Say what you will about strippers and clubs, but they make tenacious litigants.
Last week, it was the Eleventh Circuit Court of Appeals' turn to strip a nude entertainment club of its appellate-victory dreams, as the Atlanta-based court upheld a Spalding County, Georgia nude dancing ban.
Plaintiffs James Gann and Curves LLC operated an alcohol-selling nightclub in Spalding County, where nude dancing is prohibited in booze-selling establishments. The plaintiffs began challenging the constitutionality of the local ban in 2007, and lost.
Thereafter, Tony Ranieri, a law enforcement officer, would enter Curves to determine whether there was simultaneous live nude entertainment and alcohol-serving.
The court doesn't comment on how long it would take Ranieri to confirm the presence of both boobs and booze, but when each time he witnessed both at Curves, he cited Gann, the manager, for violating the ordinance. That meant near-weekly citations for several months in 2007.

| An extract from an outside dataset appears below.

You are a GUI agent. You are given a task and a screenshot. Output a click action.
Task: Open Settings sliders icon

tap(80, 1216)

Spalding County's puritanical ways led to Curves' downfall. Curves determined that it could not operate successfully without the ability both to sell alcohol and to offer nude dancing, and went out of business. Curves and Gann then filed an amended complaint, alleging that parts of the original and amended ordinances violated the First Amendment, that is, prevented the club from offering nude dancing. They also asserted a state malicious arrest and federal malicious prosecution claims.

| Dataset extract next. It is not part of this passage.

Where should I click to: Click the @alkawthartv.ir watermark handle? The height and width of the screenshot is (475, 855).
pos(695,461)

District Judge Jack Camp granted summary judgment to the defendants.
After Judge Camp's rulings in the case, Judge Camp was charged, (and pleaded guilty) in a sordid scandal involving drugs and stripper. Gann and Curves saw a way out of their summary judgment predicament, and asked the Eleventh Circuit Court of Appeals to retroactively recuse Camp.
Retroactive recusal requires that "an objective, fully informed lay observer would entertain significant doubt about the judge's impartiality." The pertinent facts in the present case were not disputed, so Judge Camp's impartiality toward the operative facts didn't affect the outcome.
(Also, isn't it more likely that the strip-club frequenting Judge Camp favor Curves in this case?)
Finding that no record evidence showed that Judge Camp actually had personal bias or prejudice concerning a party, the appellate court denied Curves' retroactive recusal request.
Lesson learned, everyone: you can't overturn summary judgment just because your judge was shady.